Into the Silence - By Sarah Pinborough

For the S.S.C.C.,

without whom I wouldn't have such great

and ridiculous friends. Stony Stratford rocks!

Heavy raindrops pattered insistently against the window, searching out a way to creep in. Watching from her bed on the other side of the room, six-year-old Kate Healey pulled the covers up a little further until they stopped just under her nose. Her eyes were wide and her breathing fast. It was only rain, she knew that, but, lying there in the dark with her parents all the way downstairs, she thought the drops sounded just like the hungry fingers of dead children tapping at the glass, wanting to get at her warm skin.

Sleep. She had to try to get to sleep because Shona at school said the monsters didn't come for you if you were asleep, and more than anything Kate wanted the monsters to leave her alone. For a moment she let her eyes drift shut, and when she opened them again she was relieved that there were no shapes moving in the shadows of her room. No dead children inside. Or monsters. Or maybe dead children were monsters. Everything was a monster in the dark.

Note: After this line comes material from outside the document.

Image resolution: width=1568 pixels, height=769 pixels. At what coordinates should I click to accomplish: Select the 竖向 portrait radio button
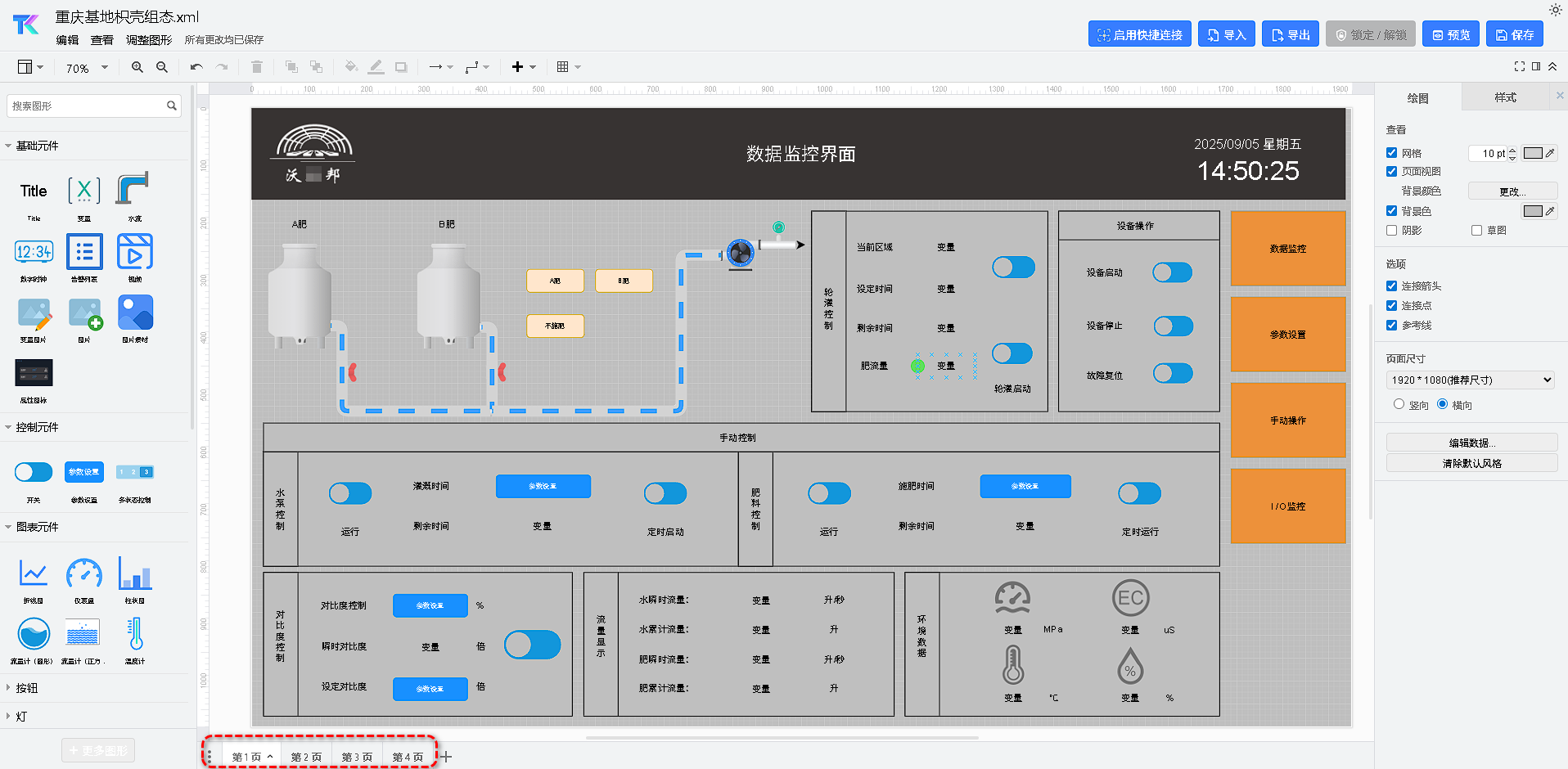(1399, 404)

Shivering slightly, Kate wished she didn't have such a vivid and overactive imagination. She wasn't entirely sure what the phrase meant, but she knew that whatever it was it made her afraid of stuff that people like her parents didn't even think about. Monsters. Dead people. The bad things that lived in the secret black country under her bed and came out at night. She'd seen her mum and dad both shake their heads and blame her vivid or overactive imagination for waking them up at night when they had to be at work early. But she couldn't help it, however much she wished differently. And how could she explain that the world changed in the dark? And it terrified her.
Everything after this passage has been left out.